As a teenager my mind was always in the clouds (so to speak) But there were times when I took walks in the forest to clear my mind. However I believe reality as we know it is responsible for our state of mind.

If we clear our mind of all the garbage it takes on through the course of a day we still have to face reality. "things as they are"
» left by e 346 days 15 hours ago.
132 fans.
Hi David, Thank you so much! I think the trouble is that most of us refuse to face reality just because it is so harsh. We look away and invent diversions and imaginations for our security. But there is no real security in that, we are just postponing the inevitable when we can no longer escape. Better, I believe, to face reality bravely while we can without escaping. This is what meditation is all about. Once we face it, we can transcend material reality and become totally free. This is the basis of true religion and always has been. You might want to check out my last comment to Bruce on my “Jesus is the SON OF GOD! The Buddha was, ho hum, merely a man article.

Best …….e
» left by David Levitt
346 days 14 hours ago.
29 fans.
I guess I'm a control freak, I shudder at the thought of even one moment of unencumbered solitude from the trials and tribulations which life presents me with on a daily basis. I don't know, maybe I'm afraid of what I might find, who I may see, or maybe I'm just afraid I might not be able to come back. Either way like I keep saying, maybe someday, maybe sometime. Peace.
» left by e 346 days 14 hours ago.
132 fans.
Thanks David!

Who comes back to what? If we look at life realistically, the harshness of life, without escaping into illusion, we aren't quite as afraid not to come back. Also, if we have insight into what we believe to be ourselves - the one presumably in control - we see that such a thing does not exist. If we had control, we could tell our bodies not to age and become sick. Ego only exists as a fantasy in our Minds. Can you see the beauty of this? Not only is it true, but it relieves us of our imagined responsibility toward this fictitious self and towards its immortality. We become free from all of that. All the fear dissipates. The idea of a secure self, a me and mine, is replaced by moment to moment awareness, wisdom, and insight that knows no fear because fear can only be based on the future. In the reality of "now" fear has no foothold.
» left by David Levitt 346 days 13 hours ago.
29 fans.
I absolutely see the beauty in that, believe, respect, and even aspire to someday attain that, or even the overbearing desire to begin that journey, but it's like leaving a marriage that you are totally happy with for something that is better. You love that person with all your heart and would even give your life for them and you're abandoning them, almost unconscionable. Ok, maybe not that dramatic, hehe but it could be. Besides I'm not much of a "the grass is greener on the other side of the fence" kinda guy anyway. From where I'm standing home girl may have some warts, but she's beautiful to me. Peace
» left by e 346 days 13 hours ago.
132 fans.
You can hold on to the things that you are used to, and still become free. What will happen is that your attachments will almost unnoticeabley fade away as they are replaced with something more fulfilling and substantial.

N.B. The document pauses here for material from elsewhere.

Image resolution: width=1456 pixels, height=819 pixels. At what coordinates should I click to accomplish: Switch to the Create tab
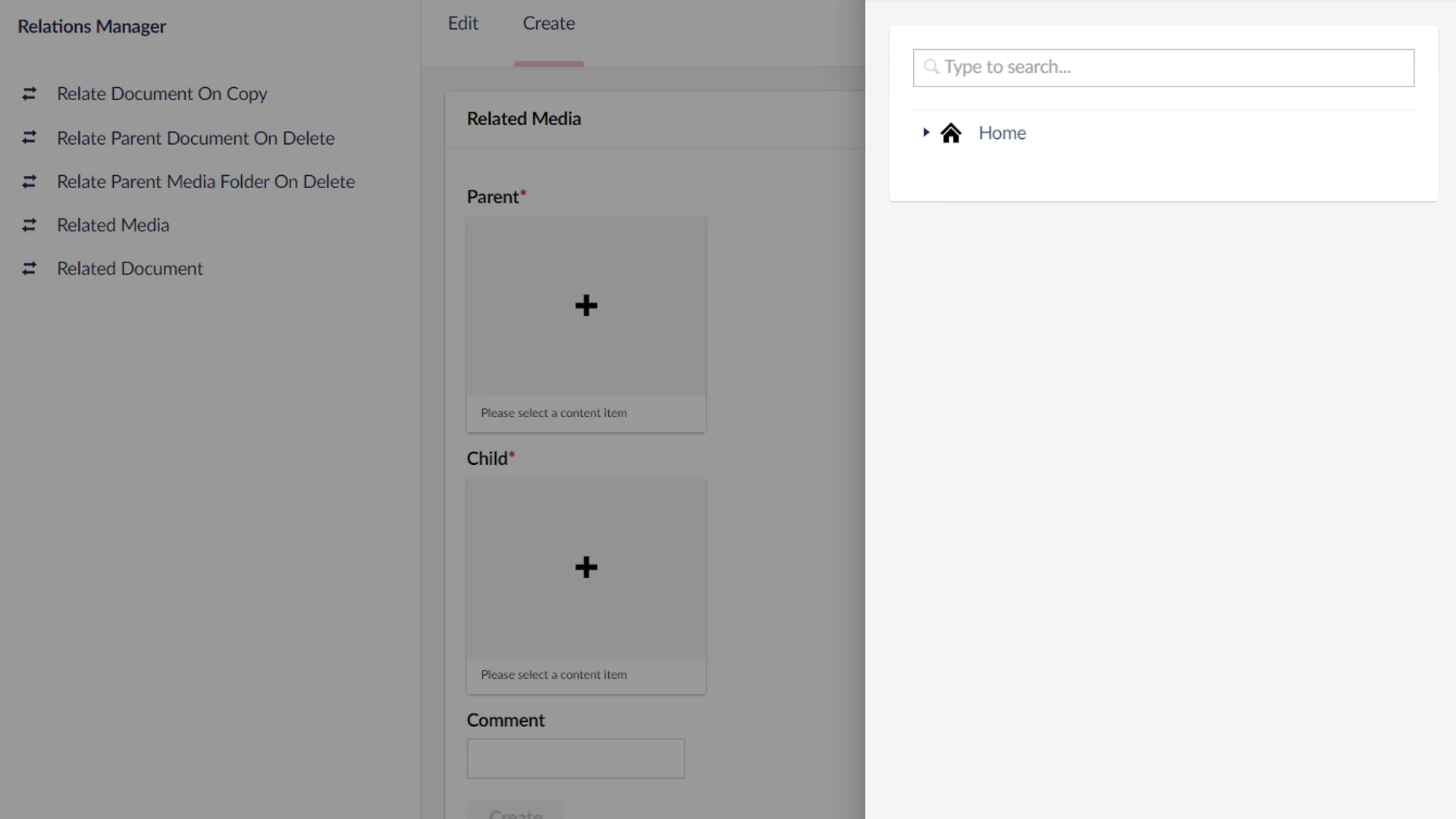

It's kind of like telling a little boy that he has to stop playing with his toys. He would become frightened because that's all he knows. But in a few years, he gains insight into merely toys, sees the irrelevancey of toys, and begins to get interested in the real thing. Know what I mean? Sit down every morning, do a few yoga stretches (keeps the body healthy) then watch your body breathing until you can know every in breath and every out breath for ten minutes, and in time, you will see what I mean.